[Instructions to follow]
Rewrite everything from the line containing "At what coordinates" down to the line containing "tap(284, 346)", both included, as a numbered list, leaving out any blank lines.

-- begin Data shown --

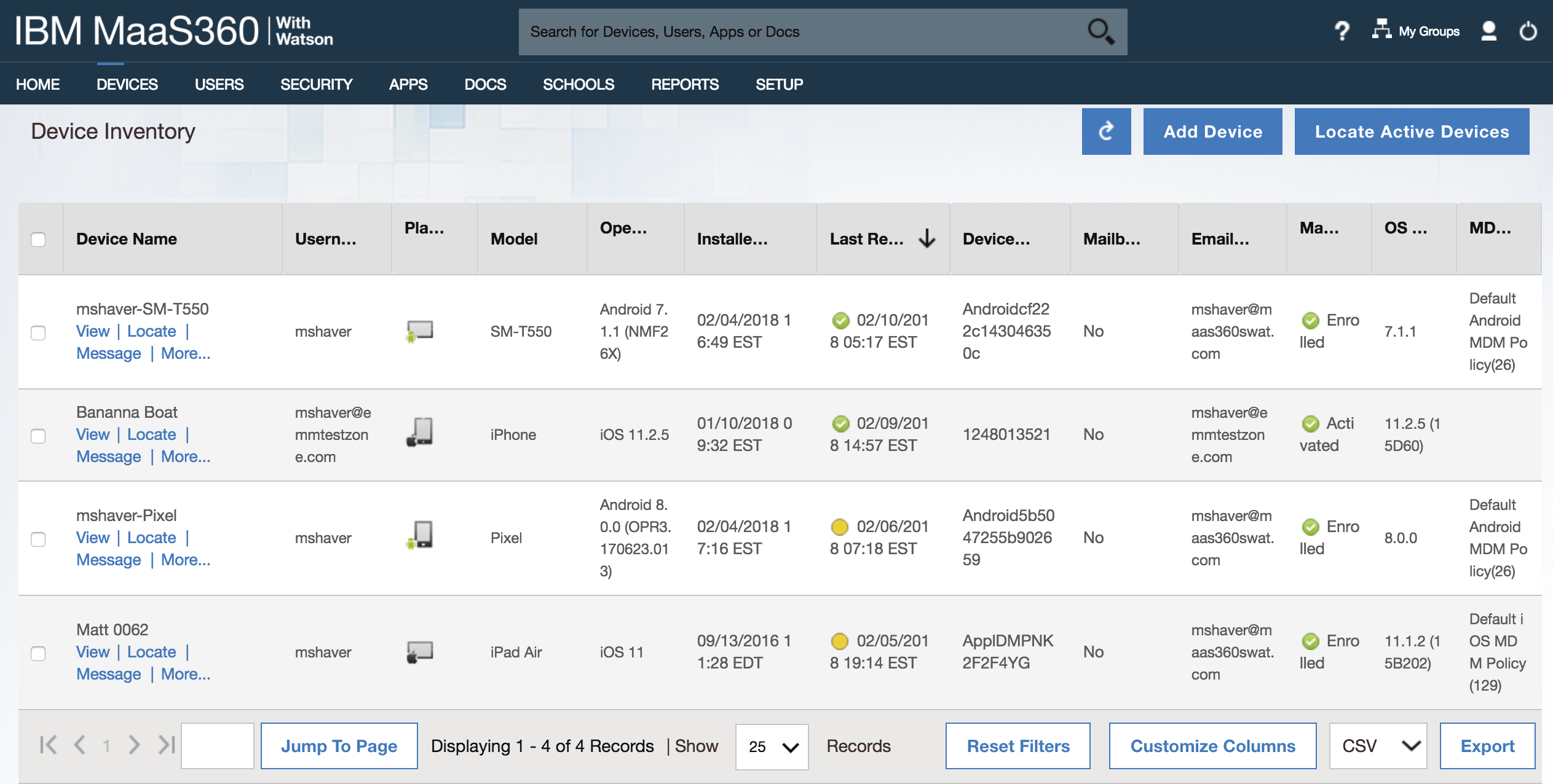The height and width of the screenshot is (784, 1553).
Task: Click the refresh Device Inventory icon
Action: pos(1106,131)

-- end Data shown --
-- begin Data shown --

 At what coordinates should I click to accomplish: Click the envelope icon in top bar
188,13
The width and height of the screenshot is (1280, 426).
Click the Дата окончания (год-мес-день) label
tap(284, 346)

-- end Data shown --

[Result for this task]
1.  At what coordinates should I click to accomplish: Click the envelope icon in top bar
2. 188,13
3. The width and height of the screenshot is (1280, 426).
4. Click the Дата окончания (год-мес-день) label
5. tap(284, 346)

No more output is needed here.